Records for this task.

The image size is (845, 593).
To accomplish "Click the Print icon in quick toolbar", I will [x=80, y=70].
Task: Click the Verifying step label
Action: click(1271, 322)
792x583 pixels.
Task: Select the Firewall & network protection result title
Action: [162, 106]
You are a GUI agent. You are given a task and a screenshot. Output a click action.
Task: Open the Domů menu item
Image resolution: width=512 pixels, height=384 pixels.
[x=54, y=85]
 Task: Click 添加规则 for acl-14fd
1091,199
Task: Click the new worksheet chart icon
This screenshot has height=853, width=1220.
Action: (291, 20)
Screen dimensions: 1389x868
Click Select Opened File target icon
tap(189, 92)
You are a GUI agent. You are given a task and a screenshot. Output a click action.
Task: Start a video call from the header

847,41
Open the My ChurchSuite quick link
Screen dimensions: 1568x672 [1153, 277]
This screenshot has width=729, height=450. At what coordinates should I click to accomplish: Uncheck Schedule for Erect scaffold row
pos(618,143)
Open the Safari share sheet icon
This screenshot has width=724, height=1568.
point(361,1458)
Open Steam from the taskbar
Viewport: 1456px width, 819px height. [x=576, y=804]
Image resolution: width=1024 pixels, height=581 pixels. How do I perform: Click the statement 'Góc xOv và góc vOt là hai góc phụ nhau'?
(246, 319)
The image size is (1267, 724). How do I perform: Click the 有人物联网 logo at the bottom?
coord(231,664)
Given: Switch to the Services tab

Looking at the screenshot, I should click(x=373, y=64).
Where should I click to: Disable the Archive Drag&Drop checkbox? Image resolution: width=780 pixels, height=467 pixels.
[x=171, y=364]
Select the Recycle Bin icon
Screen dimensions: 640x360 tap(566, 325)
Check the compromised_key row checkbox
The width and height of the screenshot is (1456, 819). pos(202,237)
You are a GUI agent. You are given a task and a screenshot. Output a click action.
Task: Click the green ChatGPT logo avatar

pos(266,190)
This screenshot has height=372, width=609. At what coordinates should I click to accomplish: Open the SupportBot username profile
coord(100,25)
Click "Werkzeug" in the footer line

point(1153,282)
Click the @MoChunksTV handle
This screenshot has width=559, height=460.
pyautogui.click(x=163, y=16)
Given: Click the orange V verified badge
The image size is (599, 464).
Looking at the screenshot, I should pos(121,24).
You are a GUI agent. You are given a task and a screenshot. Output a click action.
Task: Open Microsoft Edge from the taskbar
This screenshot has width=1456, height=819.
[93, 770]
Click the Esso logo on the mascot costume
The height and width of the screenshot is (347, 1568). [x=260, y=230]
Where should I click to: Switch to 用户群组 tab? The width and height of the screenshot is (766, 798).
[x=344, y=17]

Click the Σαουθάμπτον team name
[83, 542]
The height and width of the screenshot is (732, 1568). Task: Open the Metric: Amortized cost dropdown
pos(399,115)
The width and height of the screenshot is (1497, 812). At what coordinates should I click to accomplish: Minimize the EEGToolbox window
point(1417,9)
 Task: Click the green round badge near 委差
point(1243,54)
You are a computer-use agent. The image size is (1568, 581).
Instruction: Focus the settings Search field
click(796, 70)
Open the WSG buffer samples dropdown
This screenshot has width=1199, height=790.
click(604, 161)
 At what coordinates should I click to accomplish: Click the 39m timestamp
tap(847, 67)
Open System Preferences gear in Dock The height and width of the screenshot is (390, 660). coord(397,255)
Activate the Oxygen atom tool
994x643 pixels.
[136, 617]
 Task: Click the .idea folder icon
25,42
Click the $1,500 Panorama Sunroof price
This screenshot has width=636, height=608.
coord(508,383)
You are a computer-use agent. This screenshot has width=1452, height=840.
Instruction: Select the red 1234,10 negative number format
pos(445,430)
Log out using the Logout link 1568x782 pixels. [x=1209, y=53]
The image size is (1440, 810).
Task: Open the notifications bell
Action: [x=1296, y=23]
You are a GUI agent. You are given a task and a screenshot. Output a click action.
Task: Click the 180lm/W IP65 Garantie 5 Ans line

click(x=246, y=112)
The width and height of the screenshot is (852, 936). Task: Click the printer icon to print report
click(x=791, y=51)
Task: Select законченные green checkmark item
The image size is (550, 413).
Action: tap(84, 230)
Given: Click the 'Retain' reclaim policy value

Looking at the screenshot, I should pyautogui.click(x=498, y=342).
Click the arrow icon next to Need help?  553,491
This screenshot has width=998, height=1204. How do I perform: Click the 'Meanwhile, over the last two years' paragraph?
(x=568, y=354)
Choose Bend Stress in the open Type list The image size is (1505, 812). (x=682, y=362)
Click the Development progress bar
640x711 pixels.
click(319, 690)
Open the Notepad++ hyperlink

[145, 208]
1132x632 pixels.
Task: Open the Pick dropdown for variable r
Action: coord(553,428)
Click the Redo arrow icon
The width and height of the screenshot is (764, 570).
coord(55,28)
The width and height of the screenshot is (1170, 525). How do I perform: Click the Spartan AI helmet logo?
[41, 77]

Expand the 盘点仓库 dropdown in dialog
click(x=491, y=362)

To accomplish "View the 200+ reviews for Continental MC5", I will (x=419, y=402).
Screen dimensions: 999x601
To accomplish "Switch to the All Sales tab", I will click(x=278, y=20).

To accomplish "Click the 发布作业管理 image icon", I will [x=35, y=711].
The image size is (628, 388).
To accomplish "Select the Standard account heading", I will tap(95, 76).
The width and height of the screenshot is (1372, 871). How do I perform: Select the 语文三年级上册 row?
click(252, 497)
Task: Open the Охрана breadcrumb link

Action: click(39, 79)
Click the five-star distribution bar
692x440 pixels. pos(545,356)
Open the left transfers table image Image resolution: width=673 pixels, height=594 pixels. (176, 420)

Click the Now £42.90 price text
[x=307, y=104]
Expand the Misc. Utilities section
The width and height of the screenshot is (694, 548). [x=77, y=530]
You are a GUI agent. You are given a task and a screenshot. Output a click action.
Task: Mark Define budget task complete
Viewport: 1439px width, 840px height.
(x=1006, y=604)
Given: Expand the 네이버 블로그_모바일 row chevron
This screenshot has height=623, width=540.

To do. Rewrite every row above with each instance of "GUI agent" changed to "interface agent", keeping all other text the same.

Exercise answer.
The image size is (845, 593).
To accomplish "Click the Print icon in quick toolbar", I will [x=80, y=70].
Task: Click the Verifying step label
Action: click(1271, 322)
792x583 pixels.
Task: Select the Firewall & network protection result title
Action: [162, 106]
You are a interface agent. You are given a task and a screenshot. Output a click action.
Task: Open the Domů menu item
Image resolution: width=512 pixels, height=384 pixels.
[x=54, y=85]
 Task: Click 添加规则 for acl-14fd
1091,199
Task: Click the new worksheet chart icon
This screenshot has height=853, width=1220.
Action: (291, 20)
Screen dimensions: 1389x868
Click Select Opened File target icon
tap(189, 92)
You are a interface agent. You are given a task and a screenshot. Output a click action.
Task: Start a video call from the header

847,41
Open the My ChurchSuite quick link
Screen dimensions: 1568x672 [1153, 277]
This screenshot has width=729, height=450. At what coordinates should I click to accomplish: Uncheck Schedule for Erect scaffold row
pos(618,143)
Open the Safari share sheet icon
This screenshot has width=724, height=1568.
point(361,1458)
Open Steam from the taskbar
Viewport: 1456px width, 819px height. [x=576, y=804]
Image resolution: width=1024 pixels, height=581 pixels. How do I perform: Click the statement 'Góc xOv và góc vOt là hai góc phụ nhau'?
(246, 319)
The image size is (1267, 724). How do I perform: Click the 有人物联网 logo at the bottom?
coord(231,664)
Given: Switch to the Services tab

Looking at the screenshot, I should click(x=373, y=64).
Where should I click to: Disable the Archive Drag&Drop checkbox? Image resolution: width=780 pixels, height=467 pixels.
[x=171, y=364]
Select the Recycle Bin icon
Screen dimensions: 640x360 tap(566, 325)
Check the compromised_key row checkbox
The width and height of the screenshot is (1456, 819). pos(202,237)
You are a interface agent. You are given a task and a screenshot. Output a click action.
Task: Click the green ChatGPT logo avatar

pos(266,190)
This screenshot has height=372, width=609. At what coordinates should I click to accomplish: Open the SupportBot username profile
coord(100,25)
Click "Werkzeug" in the footer line

point(1153,282)
Click the @MoChunksTV handle
This screenshot has width=559, height=460.
pyautogui.click(x=163, y=16)
Given: Click the orange V verified badge
The image size is (599, 464).
Looking at the screenshot, I should pos(121,24).
You are a interface agent. You are given a task and a screenshot. Output a click action.
Task: Open Microsoft Edge from the taskbar
This screenshot has width=1456, height=819.
[93, 770]
Click the Esso logo on the mascot costume
The height and width of the screenshot is (347, 1568). [x=260, y=230]
Where should I click to: Switch to 用户群组 tab? The width and height of the screenshot is (766, 798).
[x=344, y=17]

Click the Σαουθάμπτον team name
[83, 542]
The height and width of the screenshot is (732, 1568). Task: Open the Metric: Amortized cost dropdown
pos(399,115)
The width and height of the screenshot is (1497, 812). At what coordinates should I click to accomplish: Minimize the EEGToolbox window
point(1417,9)
 Task: Click the green round badge near 委差
point(1243,54)
You are a computer-use agent. The image size is (1568, 581).
Instruction: Focus the settings Search field
click(796, 70)
Open the WSG buffer samples dropdown
This screenshot has width=1199, height=790.
click(604, 161)
 At what coordinates should I click to accomplish: Click the 39m timestamp
tap(847, 67)
Open System Preferences gear in Dock The height and width of the screenshot is (390, 660). coord(397,255)
Activate the Oxygen atom tool
994x643 pixels.
[136, 617]
 Task: Click the .idea folder icon
25,42
Click the $1,500 Panorama Sunroof price
This screenshot has width=636, height=608.
coord(508,383)
You are a computer-use agent. This screenshot has width=1452, height=840.
Instruction: Select the red 1234,10 negative number format
pos(445,430)
Log out using the Logout link 1568x782 pixels. [x=1209, y=53]
The image size is (1440, 810).
Task: Open the notifications bell
Action: [x=1296, y=23]
You are a interface agent. You are given a task and a screenshot. Output a click action.
Task: Click the 180lm/W IP65 Garantie 5 Ans line

click(x=246, y=112)
The width and height of the screenshot is (852, 936). Task: Click the printer icon to print report
click(x=791, y=51)
Task: Select законченные green checkmark item
The image size is (550, 413).
Action: tap(84, 230)
Given: Click the 'Retain' reclaim policy value

Looking at the screenshot, I should pyautogui.click(x=498, y=342).
Click the arrow icon next to Need help?  553,491
This screenshot has width=998, height=1204. How do I perform: Click the 'Meanwhile, over the last two years' paragraph?
(x=568, y=354)
Choose Bend Stress in the open Type list The image size is (1505, 812). (x=682, y=362)
Click the Development progress bar
640x711 pixels.
click(319, 690)
Open the Notepad++ hyperlink

[145, 208]
1132x632 pixels.
Task: Open the Pick dropdown for variable r
Action: coord(553,428)
Click the Redo arrow icon
The width and height of the screenshot is (764, 570).
coord(55,28)
The width and height of the screenshot is (1170, 525). How do I perform: Click the Spartan AI helmet logo?
[41, 77]

Expand the 盘点仓库 dropdown in dialog
click(x=491, y=362)

To accomplish "View the 200+ reviews for Continental MC5", I will (x=419, y=402).
Screen dimensions: 999x601
To accomplish "Switch to the All Sales tab", I will click(x=278, y=20).

To accomplish "Click the 发布作业管理 image icon", I will [x=35, y=711].
The image size is (628, 388).
To accomplish "Select the Standard account heading", I will tap(95, 76).
The width and height of the screenshot is (1372, 871). How do I perform: Select the 语文三年级上册 row?
click(252, 497)
Task: Open the Охрана breadcrumb link

Action: click(39, 79)
Click the five-star distribution bar
692x440 pixels. pos(545,356)
Open the left transfers table image Image resolution: width=673 pixels, height=594 pixels. (176, 420)

Click the Now £42.90 price text
[x=307, y=104]
Expand the Misc. Utilities section
The width and height of the screenshot is (694, 548). [x=77, y=530]
You are a interface agent. You are given a task and a screenshot. Output a click action.
Task: Mark Define budget task complete
Viewport: 1439px width, 840px height.
(x=1006, y=604)
Given: Expand the 네이버 블로그_모바일 row chevron
This screenshot has height=623, width=540.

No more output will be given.